Nationalism is a form of lack of culture that pervades all cultures and coexists with all ideologies, a chameleon resource at the service of politicians of every persuasion. In the nineteenth century it seemed that socialism would put an end to it, that the theory of class struggle, revolution and the proletarian international would lead to the disappearance of frontiers and the establishment of universal society. The reverse occurred. Mao strengthened the idea of the nation to a chauvinistic degree and now, with the bankruptcy of communism, it is in the name of nationalism that regimes like North Korea, Vietnam and Cuba justify their existence. They allege that their rigid systems of censorship and isolation are there to defend national culture threatened by ‘them’.

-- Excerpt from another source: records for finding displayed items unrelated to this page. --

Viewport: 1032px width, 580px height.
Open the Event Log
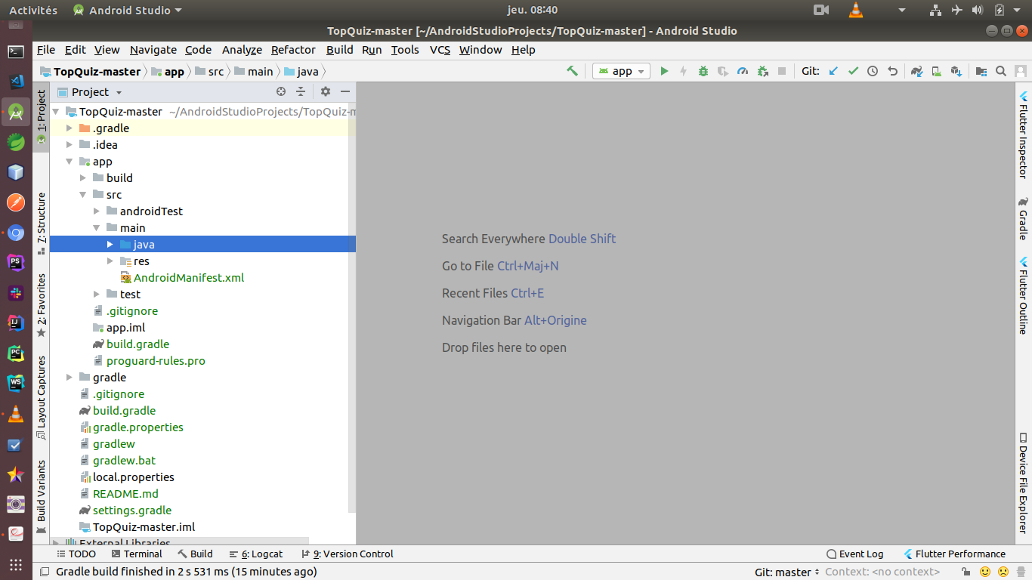[854, 554]
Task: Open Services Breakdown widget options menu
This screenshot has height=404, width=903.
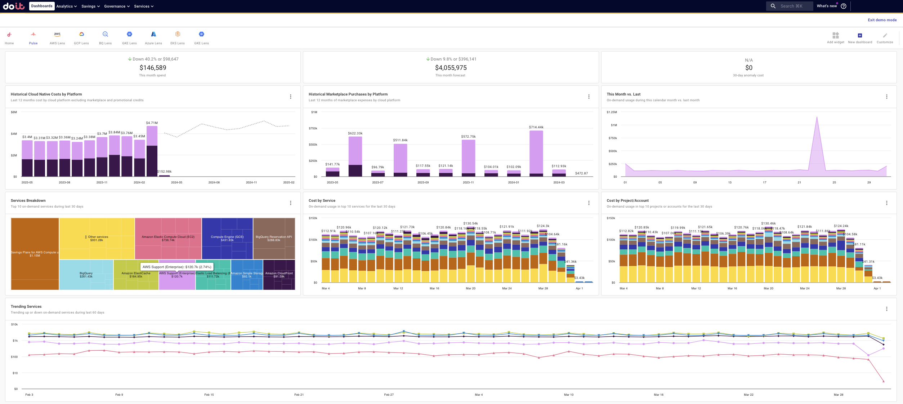Action: click(x=291, y=203)
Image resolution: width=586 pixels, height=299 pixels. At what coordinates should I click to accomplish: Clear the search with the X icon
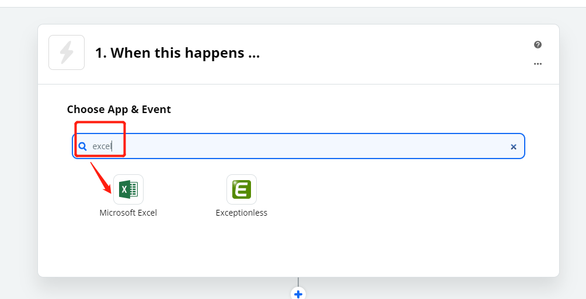point(514,147)
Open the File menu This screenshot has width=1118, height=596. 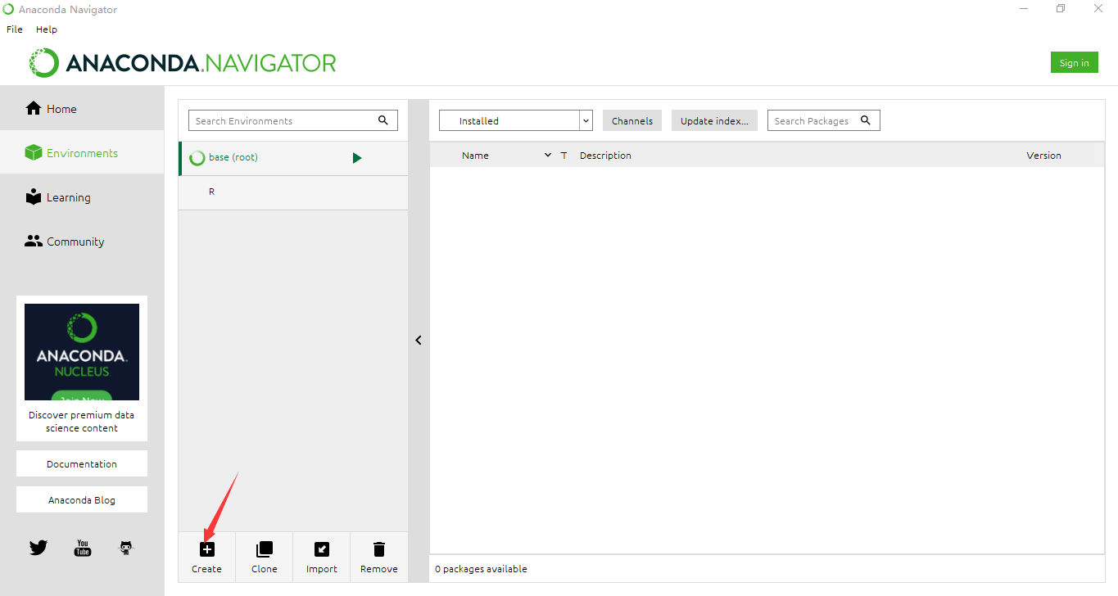click(x=14, y=29)
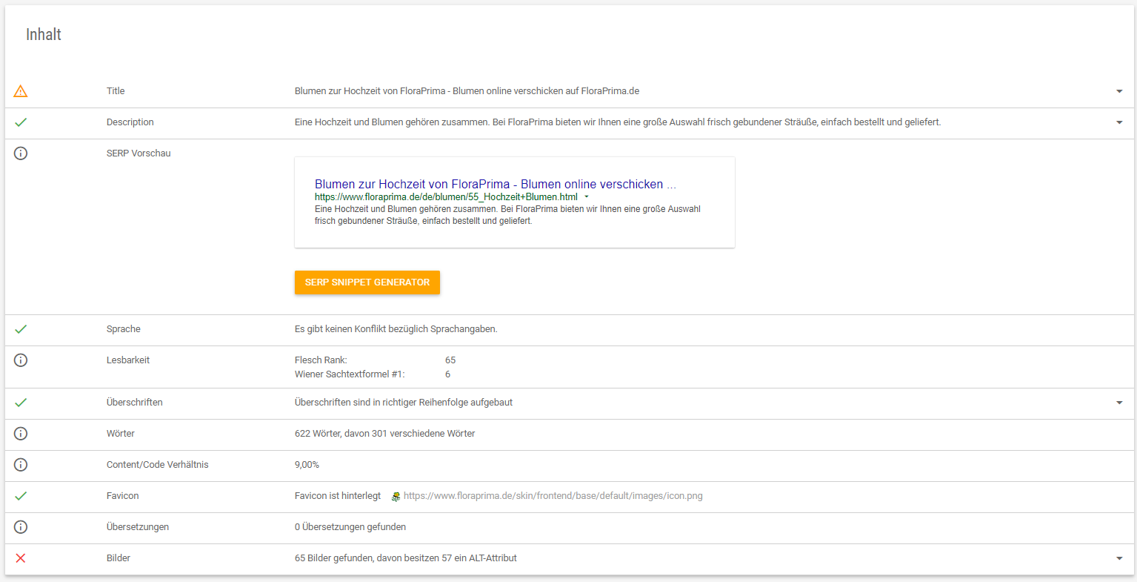Click the info icon for Content/Code Verhältnis
This screenshot has height=582, width=1137.
coord(21,465)
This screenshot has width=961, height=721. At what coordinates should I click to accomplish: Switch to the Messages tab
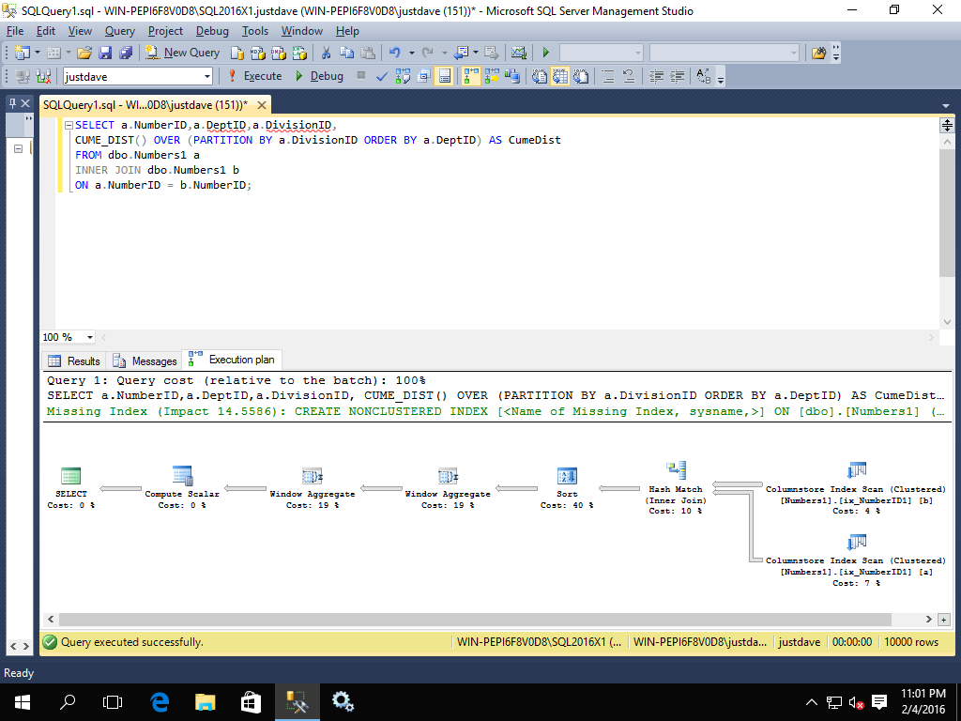pyautogui.click(x=145, y=361)
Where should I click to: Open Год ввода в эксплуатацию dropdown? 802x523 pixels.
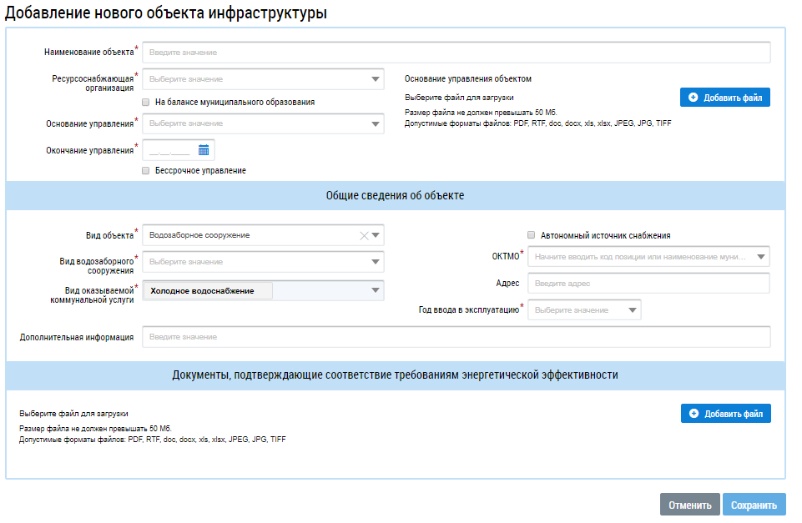tap(633, 310)

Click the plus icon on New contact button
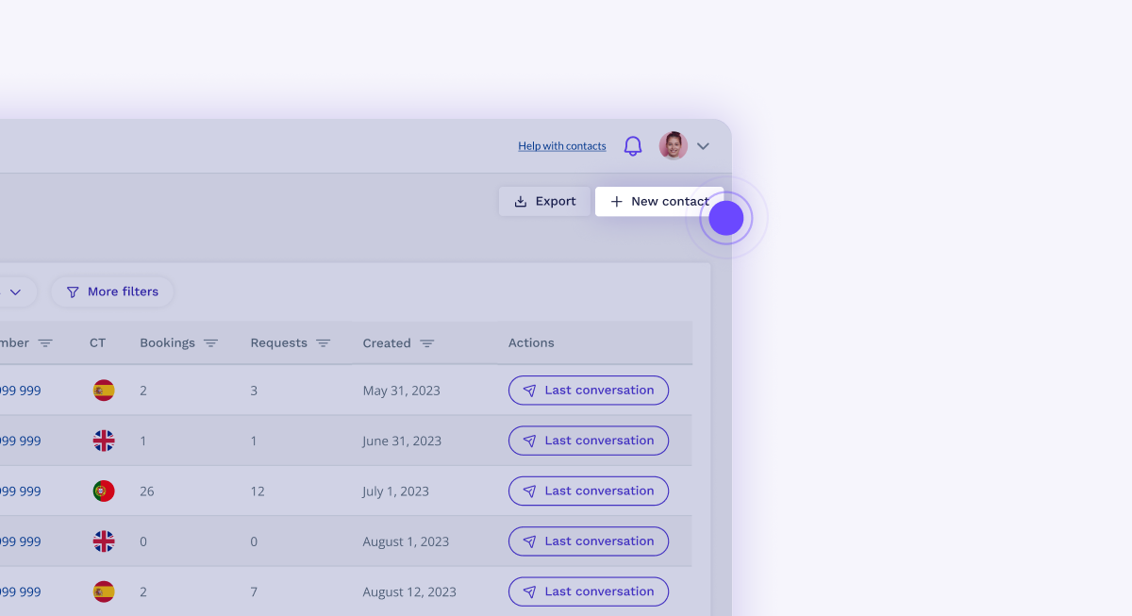click(x=617, y=201)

Beneath these pretexts there lies a truth. All nations — poor or rich, backward or modern — are today less stable than they once were. There is a process of internationalization of life which, in some cases more rapidly, in other cases more slowly, is eroding them, gnawing at those boundaries that had been established and preserved at the price of so much blood. It is not socialism that is perpetrating this outrage in the world. It is capitalism. A practical system — not an ideology — for producing and distributing wealth, which, at a certain moment in its development, found frontiers to be obstacles to the growth of markets, companies and capital. And then, without proclaiming it, without boasting about it, without hiding its intention — to gain profits — behind big words, the capitalist system, through the internationalization of production, trade and property, has imposed on nations other coordinates and demarcations which create links and interests between individuals and societies which in practice increasingly denaturalize the idea of the nation. Creating world markets, transnational companies, disseminating shares and property in societies throughout the globe, this system has been depriving nations, in the economic sphere, of many of the prerogatives on which their sovereignty was based. This has had already an extraordinary effect in the cultural field, and is also beginning to have an effect in the political sphere, where the steps that are beginning to be taken, here and there, towards the formation of vast supranational organizations like the European Community or the Free Trade Treaty in America, would have been inconceivable in any other way.
This process must be welcome. The weakening and dissolution of nations within broad and flexible economic and political communities, under the sign of freedom, will not only contribute to the development and well-being of the planet, lessening the risk of warlike conflicts and opening new opportunities for trade and industry; it will also allow the diversification and development of genuine cultures, which arise and grow out of a need for expression of a homogeneous group, even though they do not serve the will of political power. Paradoxically, only internationalization can guarantee the right to existence for those minority cultures that the nation has swept away in order to consolidate the myth of its untouchability.